» **Requirement**
From the entries below, output the line with "Given: Click the Ilość w op. zbiorczym field" and each following line up to and including the line with "Given: Select the minus", exactly as written.

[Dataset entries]
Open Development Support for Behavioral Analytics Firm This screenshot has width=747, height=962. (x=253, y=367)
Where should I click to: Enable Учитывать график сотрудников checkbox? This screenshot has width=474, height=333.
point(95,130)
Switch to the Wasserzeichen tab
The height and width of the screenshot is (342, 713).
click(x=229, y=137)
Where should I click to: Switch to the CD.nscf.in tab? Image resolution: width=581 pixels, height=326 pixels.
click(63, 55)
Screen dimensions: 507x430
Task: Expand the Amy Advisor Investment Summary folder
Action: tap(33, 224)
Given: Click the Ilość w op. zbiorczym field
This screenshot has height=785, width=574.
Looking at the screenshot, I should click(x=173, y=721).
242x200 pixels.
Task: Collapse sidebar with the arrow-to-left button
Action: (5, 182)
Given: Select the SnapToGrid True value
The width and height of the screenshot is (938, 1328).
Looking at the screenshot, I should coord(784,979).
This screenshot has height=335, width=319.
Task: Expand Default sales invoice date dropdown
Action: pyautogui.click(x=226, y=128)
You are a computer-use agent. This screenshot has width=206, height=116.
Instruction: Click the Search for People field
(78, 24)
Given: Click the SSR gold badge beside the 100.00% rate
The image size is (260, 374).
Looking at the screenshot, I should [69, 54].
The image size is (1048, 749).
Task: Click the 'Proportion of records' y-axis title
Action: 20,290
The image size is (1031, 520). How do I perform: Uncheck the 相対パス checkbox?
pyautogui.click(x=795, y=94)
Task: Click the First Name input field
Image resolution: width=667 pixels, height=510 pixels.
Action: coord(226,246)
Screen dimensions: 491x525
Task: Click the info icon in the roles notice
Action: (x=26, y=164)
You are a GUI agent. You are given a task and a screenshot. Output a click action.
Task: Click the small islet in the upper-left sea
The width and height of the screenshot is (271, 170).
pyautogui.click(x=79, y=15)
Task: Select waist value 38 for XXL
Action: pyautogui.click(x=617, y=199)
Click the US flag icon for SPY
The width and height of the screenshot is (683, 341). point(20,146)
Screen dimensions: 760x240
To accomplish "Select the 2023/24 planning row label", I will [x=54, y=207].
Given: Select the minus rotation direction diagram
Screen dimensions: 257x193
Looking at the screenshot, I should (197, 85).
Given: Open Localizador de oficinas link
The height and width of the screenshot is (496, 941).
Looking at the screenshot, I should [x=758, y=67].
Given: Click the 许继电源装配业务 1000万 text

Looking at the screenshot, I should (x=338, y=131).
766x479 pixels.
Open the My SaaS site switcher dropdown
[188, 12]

» **Result of this exercise**
Given: Click the Ilość w op. zbiorczym field
This screenshot has height=785, width=574.
Looking at the screenshot, I should click(x=173, y=721).
242x200 pixels.
Task: Collapse sidebar with the arrow-to-left button
Action: (5, 182)
Given: Select the SnapToGrid True value
The width and height of the screenshot is (938, 1328).
Looking at the screenshot, I should coord(784,979).
This screenshot has height=335, width=319.
Task: Expand Default sales invoice date dropdown
Action: pyautogui.click(x=226, y=128)
You are a computer-use agent. This screenshot has width=206, height=116.
Instruction: Click the Search for People field
(78, 24)
Given: Click the SSR gold badge beside the 100.00% rate
The image size is (260, 374).
Looking at the screenshot, I should [69, 54].
The image size is (1048, 749).
Task: Click the 'Proportion of records' y-axis title
Action: 20,290
The image size is (1031, 520). How do I perform: Uncheck the 相対パス checkbox?
pyautogui.click(x=795, y=94)
Task: Click the First Name input field
Image resolution: width=667 pixels, height=510 pixels.
Action: coord(226,246)
Screen dimensions: 491x525
Task: Click the info icon in the roles notice
Action: (x=26, y=164)
You are a GUI agent. You are given a task and a screenshot. Output a click action.
Task: Click the small islet in the upper-left sea
The width and height of the screenshot is (271, 170).
pyautogui.click(x=79, y=15)
Task: Select waist value 38 for XXL
Action: pyautogui.click(x=617, y=199)
Click the US flag icon for SPY
The width and height of the screenshot is (683, 341). point(20,146)
Screen dimensions: 760x240
To accomplish "Select the 2023/24 planning row label", I will [x=54, y=207].
Given: Select the minus rotation direction diagram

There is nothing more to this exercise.